Saraswathi vs Gnana Pandithan on 31 October, 2022

Author: N.Seshasayee

Bench: N.Seshasayee

                                                                              SA(md)No.601 of 2006


                          BEFORE THE MADURAI BENCH OF MADRAS HIGH COURT

                                            DATED:     31.10.2022

                                   CORAM: JUSTICE N.SESHASAYEE

                                          S.A.(MD)No.601 of 2006


                Saraswathi                                 ....Appellant/Respondent/Defendant



                                                     Vs.

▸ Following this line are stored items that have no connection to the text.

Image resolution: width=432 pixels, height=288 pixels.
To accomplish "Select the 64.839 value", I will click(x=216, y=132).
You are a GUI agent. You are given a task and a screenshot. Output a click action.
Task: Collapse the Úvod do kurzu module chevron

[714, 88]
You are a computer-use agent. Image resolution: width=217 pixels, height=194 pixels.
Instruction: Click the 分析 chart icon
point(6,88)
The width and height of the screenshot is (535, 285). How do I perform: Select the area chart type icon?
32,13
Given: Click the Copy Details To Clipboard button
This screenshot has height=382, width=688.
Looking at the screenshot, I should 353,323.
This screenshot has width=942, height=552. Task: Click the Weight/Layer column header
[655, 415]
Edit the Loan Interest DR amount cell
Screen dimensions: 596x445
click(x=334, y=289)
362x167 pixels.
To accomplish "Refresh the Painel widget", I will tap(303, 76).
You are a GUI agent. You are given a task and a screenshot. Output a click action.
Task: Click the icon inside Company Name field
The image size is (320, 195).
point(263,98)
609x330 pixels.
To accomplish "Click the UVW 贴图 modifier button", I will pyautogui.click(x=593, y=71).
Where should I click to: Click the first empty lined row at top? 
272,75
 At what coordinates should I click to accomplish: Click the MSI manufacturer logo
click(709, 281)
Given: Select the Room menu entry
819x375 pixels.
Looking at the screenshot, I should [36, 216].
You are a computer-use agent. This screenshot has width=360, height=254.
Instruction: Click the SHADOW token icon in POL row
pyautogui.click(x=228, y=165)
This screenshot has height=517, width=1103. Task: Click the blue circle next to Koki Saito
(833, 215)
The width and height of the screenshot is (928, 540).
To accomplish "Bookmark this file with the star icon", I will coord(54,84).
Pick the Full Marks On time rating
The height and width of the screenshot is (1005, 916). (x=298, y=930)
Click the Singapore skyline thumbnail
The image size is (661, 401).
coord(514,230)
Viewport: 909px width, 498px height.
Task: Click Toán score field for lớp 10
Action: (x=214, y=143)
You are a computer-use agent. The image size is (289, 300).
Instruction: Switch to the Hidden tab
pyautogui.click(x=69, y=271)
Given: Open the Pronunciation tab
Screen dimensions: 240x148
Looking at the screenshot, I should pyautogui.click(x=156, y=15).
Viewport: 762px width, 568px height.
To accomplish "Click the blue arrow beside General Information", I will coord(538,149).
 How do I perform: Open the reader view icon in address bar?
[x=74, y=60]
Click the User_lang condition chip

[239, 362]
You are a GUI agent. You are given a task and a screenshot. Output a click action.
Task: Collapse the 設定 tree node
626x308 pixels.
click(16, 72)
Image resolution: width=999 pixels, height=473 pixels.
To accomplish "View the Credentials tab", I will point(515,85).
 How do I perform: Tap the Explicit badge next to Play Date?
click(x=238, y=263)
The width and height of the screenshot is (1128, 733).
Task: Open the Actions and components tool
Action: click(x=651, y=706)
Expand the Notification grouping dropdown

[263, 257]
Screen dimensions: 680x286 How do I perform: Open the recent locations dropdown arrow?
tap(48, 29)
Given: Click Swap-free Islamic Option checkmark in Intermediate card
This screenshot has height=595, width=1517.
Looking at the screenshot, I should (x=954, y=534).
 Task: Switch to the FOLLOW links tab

                Gnana Pandithan                             ....Respondent/Appellant/Plaintiff




                Prayer : Second Appeal is filed under Section 100 of Code of Civil Procedure,
                against the judgment and decree dated 08.02.2006 made in A.S.No.12 of 2005
                on the file of the Additional Subordinate Court, (District Judge-Trainee)
                Sivagangai, reversing the judgment and decree dated 07.12.2004 made in
                O.S.No.66 of 2004 on the file of the District Munsif Court, Sivagangai.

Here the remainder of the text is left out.